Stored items
● ● ● ● ● ● ●

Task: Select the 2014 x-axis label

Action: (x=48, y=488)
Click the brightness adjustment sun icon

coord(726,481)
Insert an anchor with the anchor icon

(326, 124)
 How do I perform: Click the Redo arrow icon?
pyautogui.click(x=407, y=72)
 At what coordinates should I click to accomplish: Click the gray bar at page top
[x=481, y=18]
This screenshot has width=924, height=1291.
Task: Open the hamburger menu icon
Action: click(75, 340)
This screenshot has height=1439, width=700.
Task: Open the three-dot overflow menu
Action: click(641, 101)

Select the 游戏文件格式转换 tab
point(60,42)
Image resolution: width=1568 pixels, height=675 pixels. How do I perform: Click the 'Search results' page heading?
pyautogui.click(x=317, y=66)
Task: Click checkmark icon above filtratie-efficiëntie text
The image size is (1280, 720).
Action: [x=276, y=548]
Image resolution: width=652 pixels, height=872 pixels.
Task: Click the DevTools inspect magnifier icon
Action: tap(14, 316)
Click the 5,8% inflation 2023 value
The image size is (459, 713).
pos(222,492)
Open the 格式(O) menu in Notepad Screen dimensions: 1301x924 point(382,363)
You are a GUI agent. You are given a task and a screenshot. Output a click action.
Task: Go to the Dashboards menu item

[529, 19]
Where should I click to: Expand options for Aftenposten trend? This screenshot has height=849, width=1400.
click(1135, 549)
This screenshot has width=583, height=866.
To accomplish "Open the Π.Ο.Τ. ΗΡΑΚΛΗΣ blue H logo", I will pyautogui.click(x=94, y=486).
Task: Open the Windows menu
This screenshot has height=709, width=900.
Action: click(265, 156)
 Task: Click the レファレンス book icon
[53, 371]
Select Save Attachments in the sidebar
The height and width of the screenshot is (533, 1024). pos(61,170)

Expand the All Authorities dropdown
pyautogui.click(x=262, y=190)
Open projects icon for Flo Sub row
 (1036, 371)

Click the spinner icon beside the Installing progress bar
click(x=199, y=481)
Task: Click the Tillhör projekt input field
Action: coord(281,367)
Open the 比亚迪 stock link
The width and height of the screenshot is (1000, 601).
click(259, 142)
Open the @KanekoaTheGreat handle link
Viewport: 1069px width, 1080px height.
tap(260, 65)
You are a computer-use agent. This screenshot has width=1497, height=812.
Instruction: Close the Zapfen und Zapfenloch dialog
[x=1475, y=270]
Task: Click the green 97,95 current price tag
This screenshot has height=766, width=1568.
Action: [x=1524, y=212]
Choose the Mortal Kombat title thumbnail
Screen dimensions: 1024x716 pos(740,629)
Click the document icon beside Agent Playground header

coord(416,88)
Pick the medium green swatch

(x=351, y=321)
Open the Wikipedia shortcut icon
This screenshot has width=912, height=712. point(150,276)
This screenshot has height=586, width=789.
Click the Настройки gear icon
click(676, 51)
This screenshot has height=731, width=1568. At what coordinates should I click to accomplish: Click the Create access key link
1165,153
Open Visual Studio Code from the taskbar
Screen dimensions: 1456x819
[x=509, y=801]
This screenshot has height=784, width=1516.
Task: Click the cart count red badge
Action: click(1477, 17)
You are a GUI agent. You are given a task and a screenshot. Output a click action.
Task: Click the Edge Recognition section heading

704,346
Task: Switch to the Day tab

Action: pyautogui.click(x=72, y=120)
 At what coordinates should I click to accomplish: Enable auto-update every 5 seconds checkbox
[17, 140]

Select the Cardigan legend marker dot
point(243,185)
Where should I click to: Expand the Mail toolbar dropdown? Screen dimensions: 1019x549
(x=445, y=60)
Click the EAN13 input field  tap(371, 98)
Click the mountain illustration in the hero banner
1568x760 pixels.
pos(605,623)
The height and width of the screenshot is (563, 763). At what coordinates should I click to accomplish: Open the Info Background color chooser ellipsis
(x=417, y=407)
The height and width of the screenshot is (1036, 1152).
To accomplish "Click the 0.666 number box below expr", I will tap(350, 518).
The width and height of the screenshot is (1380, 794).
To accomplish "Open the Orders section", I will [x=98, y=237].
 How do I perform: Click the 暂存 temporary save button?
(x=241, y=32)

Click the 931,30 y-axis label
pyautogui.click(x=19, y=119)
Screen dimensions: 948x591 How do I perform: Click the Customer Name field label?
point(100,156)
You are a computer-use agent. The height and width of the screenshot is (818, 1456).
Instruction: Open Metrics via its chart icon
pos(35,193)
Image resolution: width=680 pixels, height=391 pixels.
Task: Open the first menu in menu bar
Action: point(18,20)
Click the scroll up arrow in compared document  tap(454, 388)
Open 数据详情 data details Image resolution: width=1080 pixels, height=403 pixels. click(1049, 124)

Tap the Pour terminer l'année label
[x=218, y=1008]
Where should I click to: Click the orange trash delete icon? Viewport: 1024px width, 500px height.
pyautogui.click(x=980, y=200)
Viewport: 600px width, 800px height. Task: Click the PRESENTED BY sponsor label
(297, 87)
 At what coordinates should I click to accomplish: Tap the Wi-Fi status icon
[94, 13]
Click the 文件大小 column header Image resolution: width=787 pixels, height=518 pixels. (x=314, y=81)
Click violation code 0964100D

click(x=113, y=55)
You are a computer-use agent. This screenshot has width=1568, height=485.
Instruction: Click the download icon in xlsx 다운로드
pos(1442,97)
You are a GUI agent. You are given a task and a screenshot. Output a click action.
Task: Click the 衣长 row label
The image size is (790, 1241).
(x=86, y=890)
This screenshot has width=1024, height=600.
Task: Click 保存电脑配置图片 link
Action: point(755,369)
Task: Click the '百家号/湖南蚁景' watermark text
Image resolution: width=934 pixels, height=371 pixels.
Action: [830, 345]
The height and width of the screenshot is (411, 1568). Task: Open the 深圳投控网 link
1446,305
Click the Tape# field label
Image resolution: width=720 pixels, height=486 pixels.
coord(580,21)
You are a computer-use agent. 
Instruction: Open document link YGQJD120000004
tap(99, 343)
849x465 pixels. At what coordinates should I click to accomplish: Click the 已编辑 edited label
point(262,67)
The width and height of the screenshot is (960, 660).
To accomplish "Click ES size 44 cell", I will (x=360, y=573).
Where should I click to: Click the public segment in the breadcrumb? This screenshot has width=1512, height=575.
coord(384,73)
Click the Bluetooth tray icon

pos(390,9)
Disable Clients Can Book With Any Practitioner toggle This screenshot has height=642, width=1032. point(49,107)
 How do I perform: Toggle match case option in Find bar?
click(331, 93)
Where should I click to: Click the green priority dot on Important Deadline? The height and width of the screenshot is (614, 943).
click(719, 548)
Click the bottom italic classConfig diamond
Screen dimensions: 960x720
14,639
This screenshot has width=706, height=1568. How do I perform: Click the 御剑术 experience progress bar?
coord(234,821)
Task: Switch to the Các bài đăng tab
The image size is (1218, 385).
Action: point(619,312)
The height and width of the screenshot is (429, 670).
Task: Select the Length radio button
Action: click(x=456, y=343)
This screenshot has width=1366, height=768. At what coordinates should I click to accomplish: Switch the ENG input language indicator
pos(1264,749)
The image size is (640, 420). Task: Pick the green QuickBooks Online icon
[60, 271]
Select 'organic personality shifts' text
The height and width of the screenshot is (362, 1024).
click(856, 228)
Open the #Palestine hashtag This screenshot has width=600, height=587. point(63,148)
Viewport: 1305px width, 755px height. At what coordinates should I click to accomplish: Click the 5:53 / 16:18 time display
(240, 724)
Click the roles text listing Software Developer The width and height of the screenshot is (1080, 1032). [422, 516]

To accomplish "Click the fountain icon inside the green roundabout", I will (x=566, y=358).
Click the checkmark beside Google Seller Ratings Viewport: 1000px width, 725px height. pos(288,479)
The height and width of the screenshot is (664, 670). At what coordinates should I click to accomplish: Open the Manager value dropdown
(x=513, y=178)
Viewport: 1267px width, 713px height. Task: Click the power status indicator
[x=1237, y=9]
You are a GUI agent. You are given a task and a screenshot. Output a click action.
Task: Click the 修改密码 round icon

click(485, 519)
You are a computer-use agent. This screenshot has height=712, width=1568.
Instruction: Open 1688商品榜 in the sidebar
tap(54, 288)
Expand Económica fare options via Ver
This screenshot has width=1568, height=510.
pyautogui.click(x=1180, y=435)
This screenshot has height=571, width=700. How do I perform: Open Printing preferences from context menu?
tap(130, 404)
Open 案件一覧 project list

● ● ● ● ● ● ●

Task to complete
Above are the entries; copy every line among them that contains the word "computer".

Answer area
You are a computer-use agent. This screenshot has width=1497, height=812.
You are a computer-use agent. The height and width of the screenshot is (818, 1456).
You are a computer-use agent. This screenshot has width=1568, height=485.
You are a computer-use agent. 
You are a computer-use agent. This screenshot has height=712, width=1568.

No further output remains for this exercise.